Weder sein Name noch das äußerliche Erscheinungsbild lassen vermuten, dass der Chemnitzer Stadtteil Sonnenberg als Problemviertel gilt. Harmonisch konzipierte typische Gründerzeithäuser in Blockrandbebauung, mit der Josephs- und der Markuskirche zwei dominante Sakralbauten, eine gute, leicht ansteigende Berglage östlich des Hauptbahnhofs. Die wenigen Plattenbauten sind teils aufgehübscht worden, einige der in der DDR verfallenden Altbauten gelten aber immer noch als Abrisskandidaten.
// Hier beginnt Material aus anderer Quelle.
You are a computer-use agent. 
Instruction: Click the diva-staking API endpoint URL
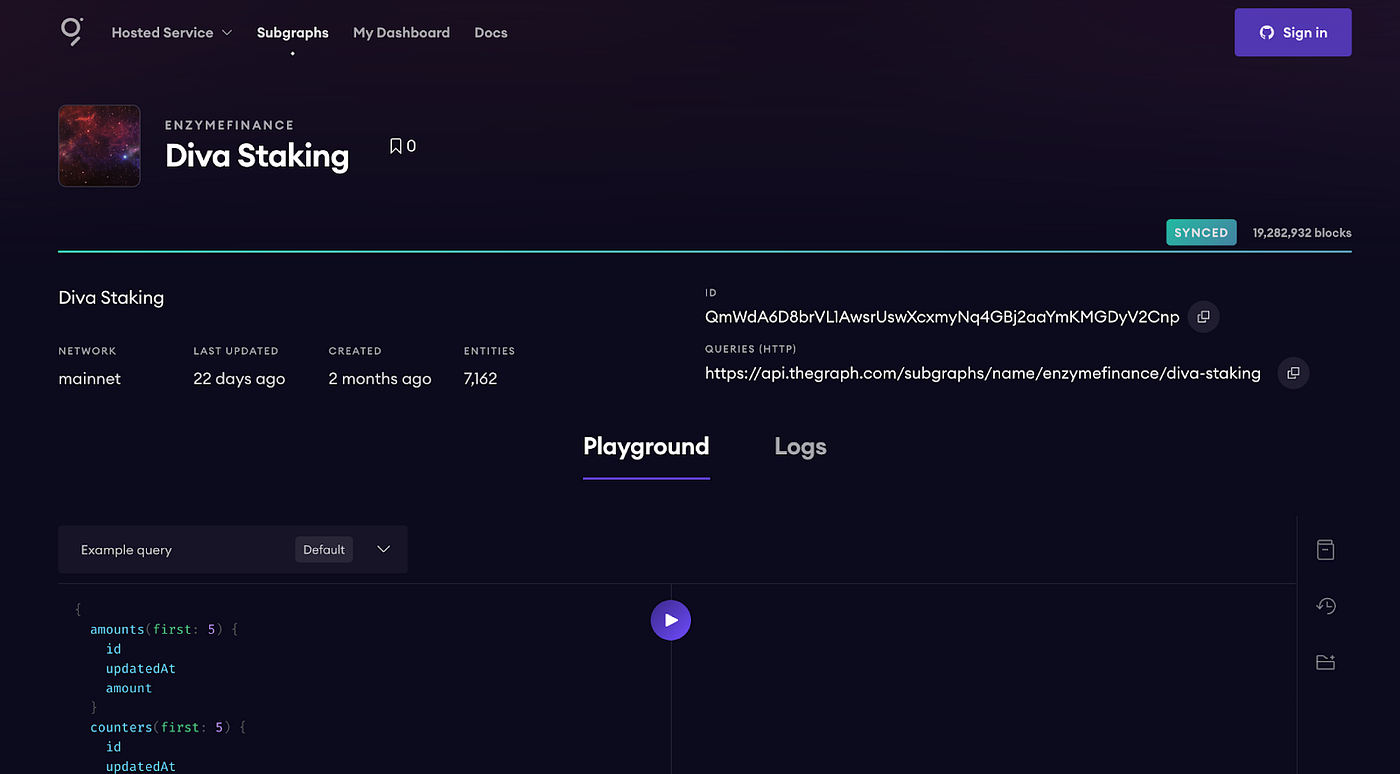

Denn nach der Währungsunion 1990 stürzten sich kapitalkräftige Westdeutsche nicht so eifrig auf die Häuser wie in lukrativeren Gegenden. Der Sonnenberg hat sich jedoch gewandelt: Einst ein Arbeiterviertel, ist er heute die Heimat vieler Menschen, die auf günstige Mieten angewiesen sind – darunter zahlreiche Migrant*innen.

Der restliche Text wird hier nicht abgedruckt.